Маккэслин согласился разослать описание девушки по всем полицейским постам. Да, он позвонит, как только узнает что-нибудь. Да, он проверит все больницы — это часть процедуры (морги, кстати, тоже). Про себя он подумал, что девушка, должно быть, загуляла из протеста. Мать призналась, что они поссорились и дочка собиралась отселяться.
Тем не менее он объехал кое-какие из проселочных дорог, внимательно приглядываясь и прислушиваясь. Через несколько минут после полуночи, возвращаясь в город по Брукс-роуд, он заметил, как свет подфарников сверкнул на металле, — в лесу стояла машина.
Он вышел из автомобиля. Машина обнаружилась за поворотом на заброшенной лесной дороге. «Вега», светло-коричневая, два года. Он вытащил из кармана тяжелый блокнот на цепочке, пролистал запись интервью с Беном и Джимми, нашел лучом фонарика номер машины, названный ему миссис Нортон. Номер совпал. Да, машина девушки. Оказывается, дело серьезное. Он потрогал капот. Холодный. Давно стоит.
— Шериф!
Легкий беззаботный голос, как звон колокольчика. Почему же рука его упала на кобуру пистолета?
Он обернулся и увидел девочку Нортонов, выглядевшую невозможно красивой. Она подходила рука об руку с незнакомцем — молодым человеком с черными волосами, немодно зачесанными назад со лба. Маккэслин направил фонарь им в лица и поразился: ему показалось, что свет пронизывает их насквозь, совсем не освещая. Они шли, но не оставляли в мягкой земле никаких следов. Он ощутил страх, нервы предостерегающе натянулись, рука стиснула револьвер… и разжалась. Он выключил фонарь и пассивно ждал.
— Шериф, — повторила она тихим ласкающим голосом.
— Как хорошо, что вы пришли, — сказал незнакомец.
Они бросились на него.
Теперь его патрульная машина стояла в дальнем, заросшем ежевикой конце лесной дороги, и едва ли хоть один проблеск хрома виднелся сквозь листву. Маккэслин скорчился в багажнике. Радио вызывало его через правильные интервалы — безрезультатно.
…Ранним утром Сьюзен нанесла короткий визит матери, но причинила немного вреда: как пиявка, насытившаяся на медлительном пловце, она была удовлетворена. Однако ее пригласили, и теперь она могла приходить и уходить, когда вздумается. Этой ночью будет новый голод… каждой ночью.

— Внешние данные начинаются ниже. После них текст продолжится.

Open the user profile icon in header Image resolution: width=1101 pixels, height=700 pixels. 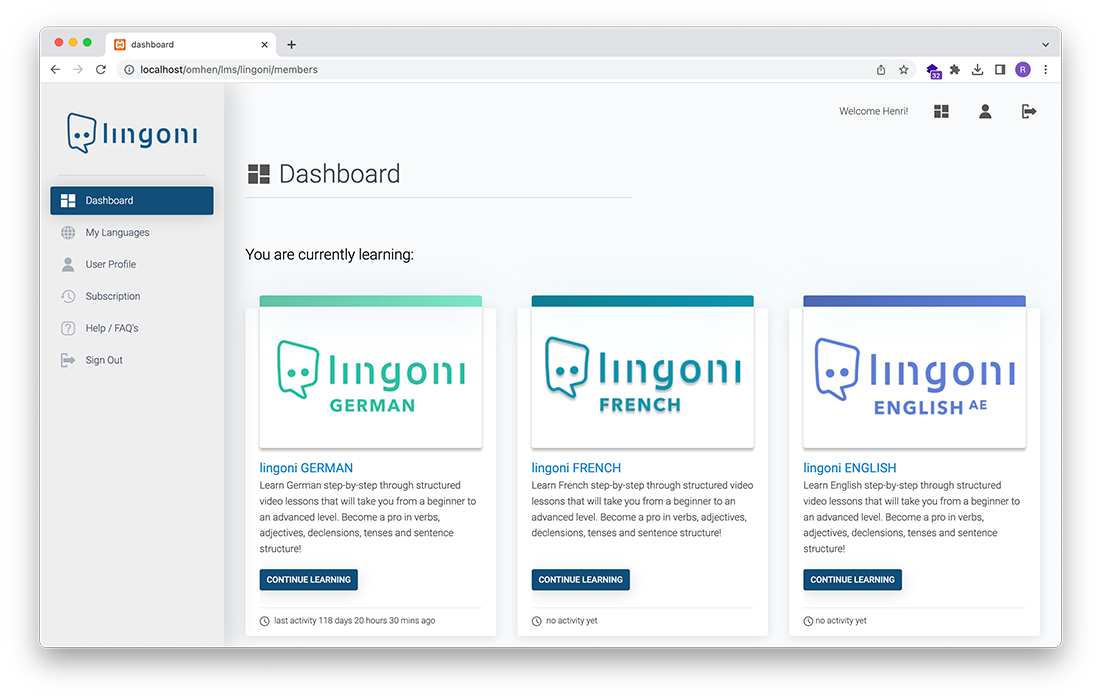pyautogui.click(x=985, y=112)
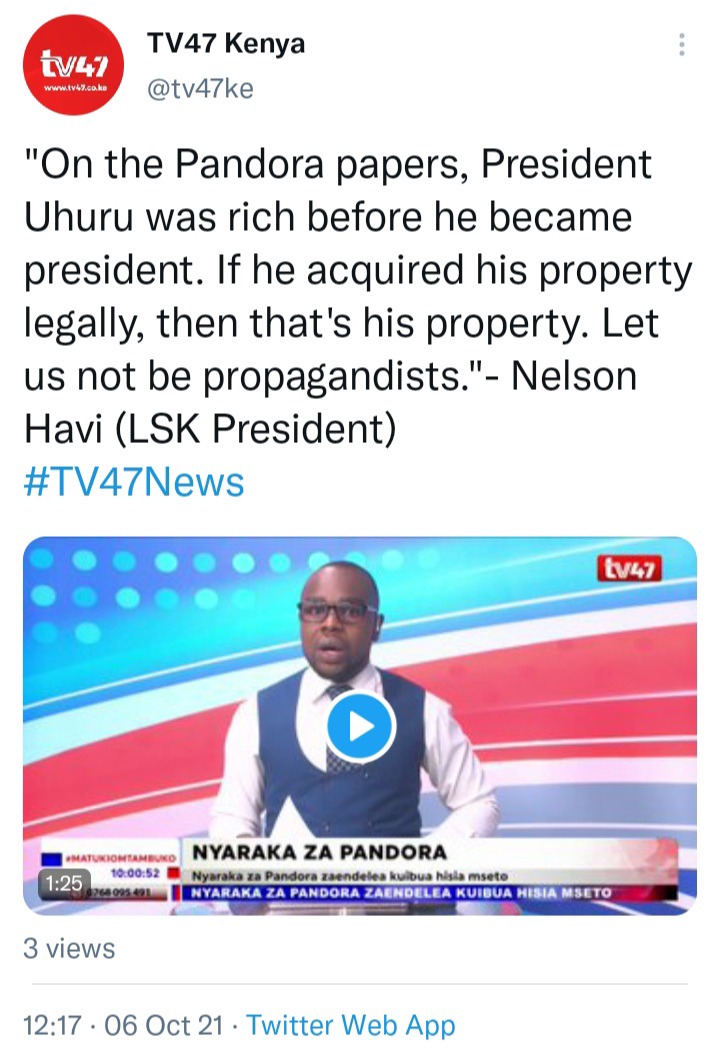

Чарльз Гриффин в утро понедельника разбудил жену чуть позднее пяти, гнев исказил его лицо сардонической гримасой. Снаружи ревели с полным выменем недоенные коровы. Гриффин высказал суть произошедшего четырьмя словами:
— Эти проклятые мальчишки сбежали.
Но они не сбежали. Дэнни Глик отыскал Джека Гриффина, а Джек отправился в комнату брата Хола и навсегда положил конец его волнениям по поводу школы, книг и несговорчивого отца. Сейчас оба мальчика лежали внутри большой копны сена на верхнем
пастбище. В волосах у них запутались травинки, и сладкие облачка пыльцы танцевали в темных, лишенных движения воздуха, проходах их носов. Время от времени по их лицам пробегали мыши.Свет излился на землю, и все порождения зла спали. Собирался красивый осенний день, хрупкий, ясный и полный солнечного света. Постепенно город (не знающий о своей гибели) пробуждался для повседневных занятий, не связанных с идущей здесь ночной работой. По Старому Фермеру, закат в понедельник должен был состояться ровно в 7:00.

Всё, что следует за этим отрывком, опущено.